6. Even in Kamayya v. Papayya,, A.I.R. 1918 Mad. 1287 (F.B.), Spencer, J. had observed thus:-
"In the present case the permission was granted in order to permit the plaintiff to redraft their plaint in such a manner as to contain certain necessary allegations for indicating more clearly what their father's title was, and this appears to me to be a good ground for the order in the circumstances of the case."
7. In Baniram v. Gaind, , the Supreme Court held thus:
"Having considered the fact that non-pleading of a point may prove a technical impediment and may result in the dismissal of the appeal which may impede a fresh adjudication if a point is to be made though belated, the Supreme Court considers it just and proper in the interests of justice to permit the appellant- plaintiff to withdraw the suit with liberty to file a fresh suit on the same cause of action or on a different cause of action, subject to the payment of Rs. 1,000 by way of costs in addition to all other costs."

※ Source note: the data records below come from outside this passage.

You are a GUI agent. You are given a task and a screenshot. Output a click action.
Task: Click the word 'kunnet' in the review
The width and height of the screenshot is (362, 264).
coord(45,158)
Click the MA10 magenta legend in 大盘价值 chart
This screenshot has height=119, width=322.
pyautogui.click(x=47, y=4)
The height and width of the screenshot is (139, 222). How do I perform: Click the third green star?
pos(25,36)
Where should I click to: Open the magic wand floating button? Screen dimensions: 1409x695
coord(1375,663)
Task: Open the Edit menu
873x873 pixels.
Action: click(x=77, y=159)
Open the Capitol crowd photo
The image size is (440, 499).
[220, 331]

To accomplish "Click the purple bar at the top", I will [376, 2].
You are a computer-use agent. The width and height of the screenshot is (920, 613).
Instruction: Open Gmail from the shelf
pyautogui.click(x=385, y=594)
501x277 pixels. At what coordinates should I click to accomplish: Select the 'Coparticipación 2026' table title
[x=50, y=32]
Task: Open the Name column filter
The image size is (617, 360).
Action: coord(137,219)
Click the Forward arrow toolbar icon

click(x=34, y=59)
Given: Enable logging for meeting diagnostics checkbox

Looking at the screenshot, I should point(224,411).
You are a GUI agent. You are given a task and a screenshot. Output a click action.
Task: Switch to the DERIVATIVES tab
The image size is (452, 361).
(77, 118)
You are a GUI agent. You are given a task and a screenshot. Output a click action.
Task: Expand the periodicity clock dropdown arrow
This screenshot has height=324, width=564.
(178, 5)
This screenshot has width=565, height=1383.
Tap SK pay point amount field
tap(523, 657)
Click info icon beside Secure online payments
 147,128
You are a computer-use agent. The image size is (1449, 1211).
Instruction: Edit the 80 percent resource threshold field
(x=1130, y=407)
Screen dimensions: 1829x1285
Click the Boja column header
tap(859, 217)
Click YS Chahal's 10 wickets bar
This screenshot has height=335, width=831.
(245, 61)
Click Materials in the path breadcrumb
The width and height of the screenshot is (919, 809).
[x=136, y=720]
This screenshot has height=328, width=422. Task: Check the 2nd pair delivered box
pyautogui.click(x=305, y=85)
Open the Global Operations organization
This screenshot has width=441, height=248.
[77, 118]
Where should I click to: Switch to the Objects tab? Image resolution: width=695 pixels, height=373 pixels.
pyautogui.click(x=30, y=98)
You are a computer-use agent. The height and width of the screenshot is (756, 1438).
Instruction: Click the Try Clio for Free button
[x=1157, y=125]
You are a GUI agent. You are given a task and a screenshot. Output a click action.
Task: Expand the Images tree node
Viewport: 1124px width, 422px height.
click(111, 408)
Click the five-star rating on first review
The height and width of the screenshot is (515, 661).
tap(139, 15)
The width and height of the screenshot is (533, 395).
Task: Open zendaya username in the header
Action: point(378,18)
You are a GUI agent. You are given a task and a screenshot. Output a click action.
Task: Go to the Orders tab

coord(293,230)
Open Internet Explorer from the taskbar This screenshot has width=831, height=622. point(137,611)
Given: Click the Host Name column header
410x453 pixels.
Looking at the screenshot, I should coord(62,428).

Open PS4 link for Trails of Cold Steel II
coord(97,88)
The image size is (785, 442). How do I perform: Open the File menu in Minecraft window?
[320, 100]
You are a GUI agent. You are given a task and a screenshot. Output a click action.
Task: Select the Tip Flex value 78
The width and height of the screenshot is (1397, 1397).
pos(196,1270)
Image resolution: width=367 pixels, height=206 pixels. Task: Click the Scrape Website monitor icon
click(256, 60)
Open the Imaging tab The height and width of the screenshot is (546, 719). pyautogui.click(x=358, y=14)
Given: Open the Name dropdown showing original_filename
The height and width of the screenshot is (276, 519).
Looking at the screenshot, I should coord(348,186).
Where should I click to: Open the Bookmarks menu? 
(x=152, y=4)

8. In view of this settled position, it is appropriate to permit withdrawal of the suit with a liberty to file a fresh suit for declaration of title which they ought to have done at the initial stage. By withdrawal, the respondents should not be deprived of the benefit of usage of that passage till the final adjudication. If there are valid defences, they can raise all such defences. For the lapses on the pan of the appellants, since the respondents had to face the ordeal once again, of course, for a considerable time, it is appropriate to award a cost of Rs.2,000 to be deposited by the appellants before filing of a fresh suit, payable to the respondents. With the above observation, the C.M.P. No. 1085 of 1997 seeking permission for withdrawal of the suit, is allowed and the appellants are permitted to withdraw the suit with a liberty to file a fresh suit for declaration on the same cause of action.
9. In view of the order passed in the above C.M.P., no separate order is necessary on the second appeal and the same is therefore closed. Consequently, C.M.P. No.7569 of 1996 is also closed.